CHARME, DOUCEUR, DUREE...
von Jacques Leveau
„Pierre alors… dit à Jésus“: „Seigneur, il est heureux que nous soyons ici; si tu le veux, je vais
faire ici trois tentes, une pour toi, une pour Moïse et une pour Elie.“ – L’Evangile selon Saint
Matthieu.
Deux précautions valent mieux qu’une! Si près de la« Baie d’Enfer» d’où, aux jours de fortes tempêtes,
les âmes des damnés laissent monter plaintes et gémissements, chacun fait bien d’amarrer
solidement son petit chez soi au sol.
Le propriétaire de la „Maison-entre-les-rochers“ a rempli
cette tâche à la lettre en coinçant son habitation entre
deux blocs de granit gigantesques, comme on presserait un
énorme in-folio entre les flancs d’un serre-livres. Si la grenouille
bien connue de la fable avait été installée entre des
parois aussi dures, elle aurait eu toutes les peines du
monde à s’enfler jusqu’à égaler la grosseur du boeuf!

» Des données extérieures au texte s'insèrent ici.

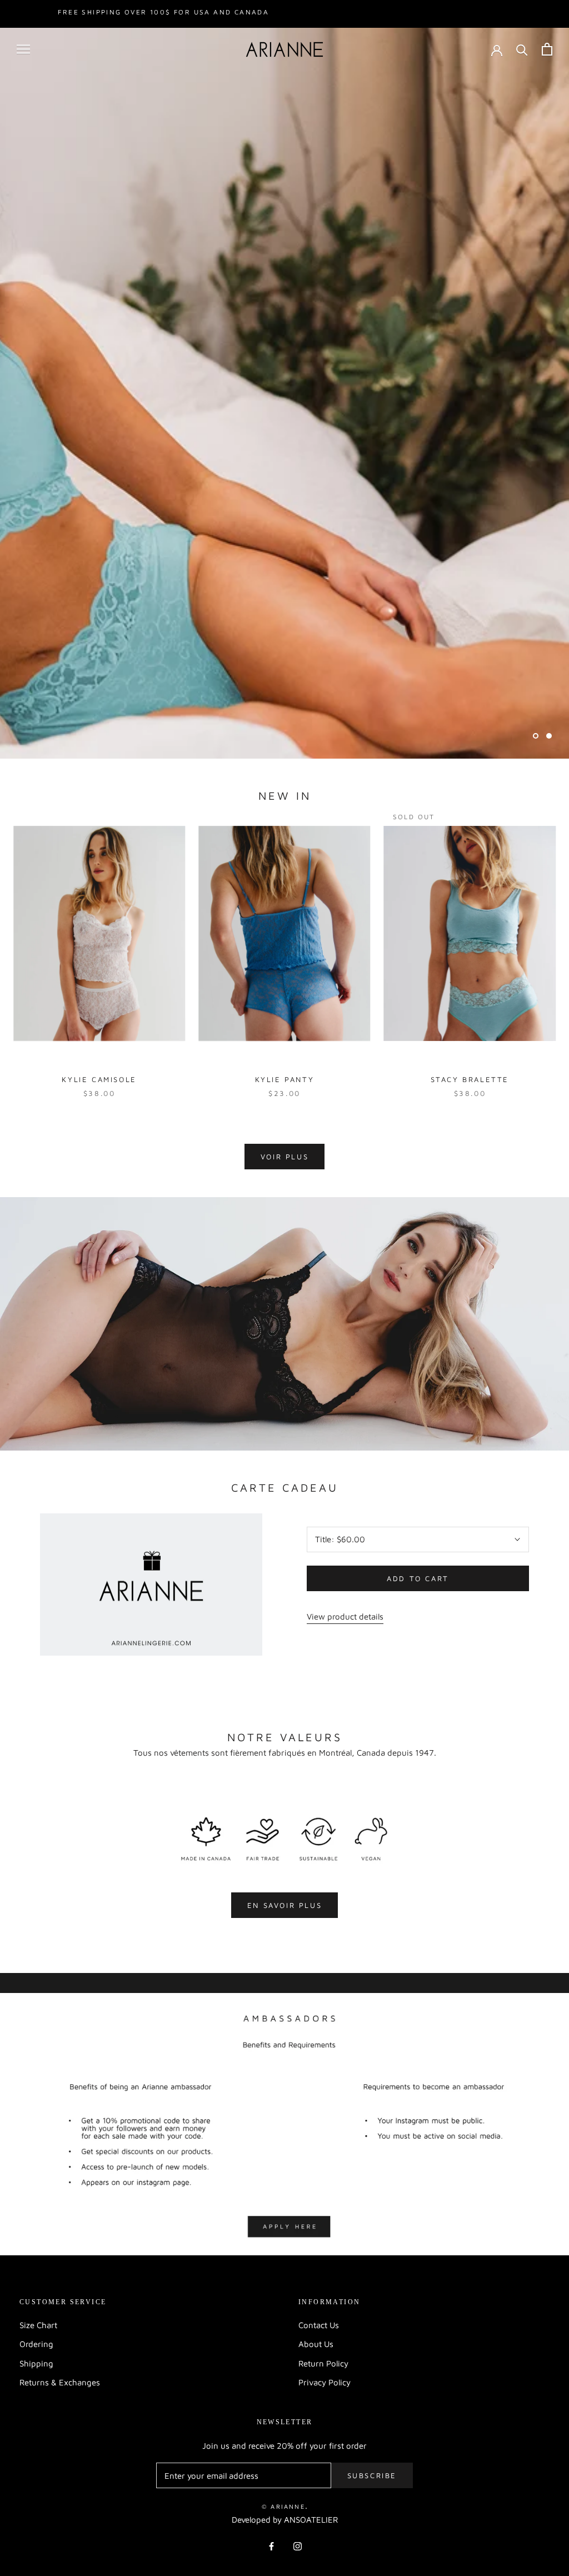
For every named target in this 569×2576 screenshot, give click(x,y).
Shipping (36, 2363)
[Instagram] (297, 2546)
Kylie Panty (285, 1079)
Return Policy (323, 2363)
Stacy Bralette (470, 1079)
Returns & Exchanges (59, 2382)
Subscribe (372, 2475)
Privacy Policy (324, 2382)
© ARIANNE (283, 2506)
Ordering (36, 2344)
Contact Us (318, 2325)
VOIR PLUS (284, 1156)
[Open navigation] (23, 49)
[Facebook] (271, 2546)
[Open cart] (547, 49)
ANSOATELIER (311, 2519)
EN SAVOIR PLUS (284, 1905)
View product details (345, 1616)
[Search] (522, 49)
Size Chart (38, 2325)
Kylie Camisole (99, 1079)
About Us (315, 2344)
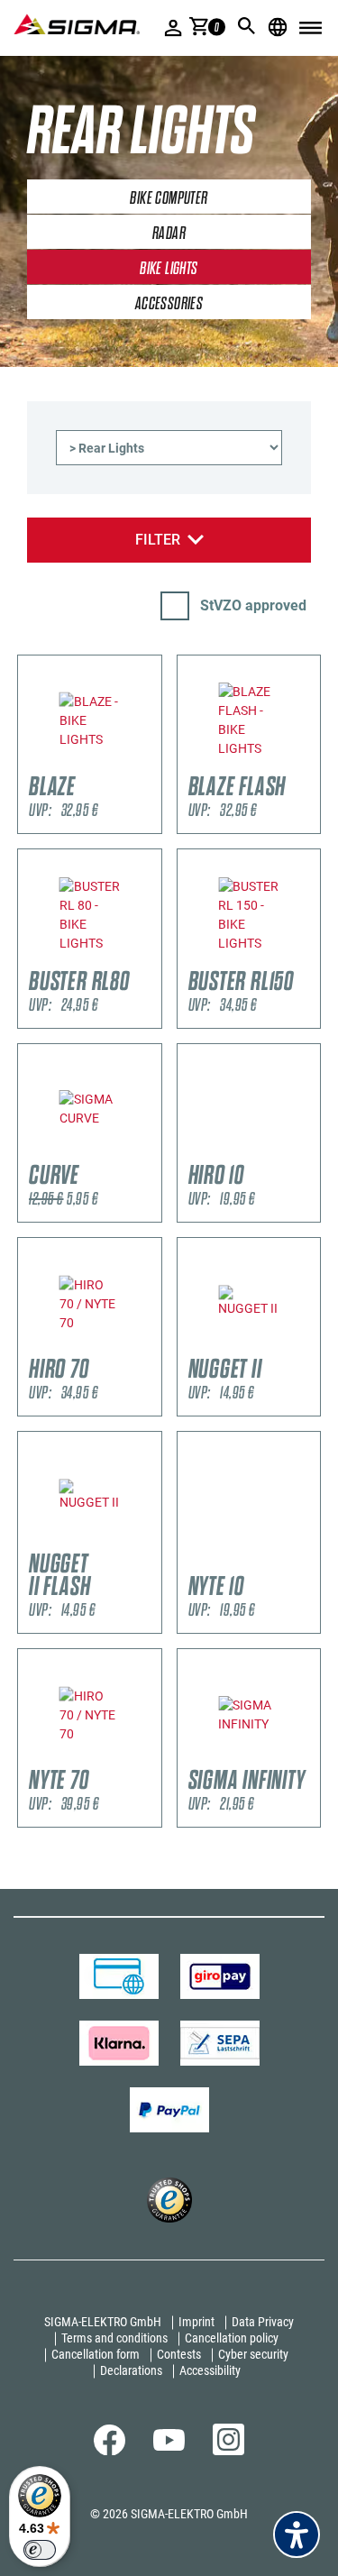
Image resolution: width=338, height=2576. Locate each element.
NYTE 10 (216, 1586)
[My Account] (173, 27)
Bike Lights (168, 269)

En revanche, le clocher cuirassé de plomb de la chapelle de
Saint-Gonéry semble avoir manqué du soutien et des étais
indispensables, car, depuis 1612, il est pris d’un penchant
tout à fait spécial. Il est d’ailleurs probable que, par grand
vent, il ne sache plus où donner de la tête… Dans la chapelle
elle-même, sous le clocher, se trouvent le tombeau et
le sarcophage de Saint Gonéry, un ermite venu au 6ème siècle
du Pays de Galles évangéliser la région. Autrefois, les
marins et les soldats bretons avaient coutume, à la veille
d’un long voyage, de venir prendre une poignée de terre
dans la tombe du saint homme pour l’y ramener à leur
retour. Comme tant d’autres recoins de l’âme humaine,
l’attachement au pays n’est pas, à ce qu’on peut voir, totalement
exempt de superstition...
Lentement, notre voyage touche à sa fin, mais les trésors
que recèle la Bretagne, ces endroits enchanteurs tout imprégnés
d’histoire, sont loin d’être épuisés et nous allons encore
admirer des photographies de villes, plus belles et plus
originales les unes que les autres.
Dinard, située à l’embouchure de la Rance en face de Saint-
Malo, est toute empreinte de mondanité et de distinction et
semble, aujourd’hui encore, vivre sur un grand pied.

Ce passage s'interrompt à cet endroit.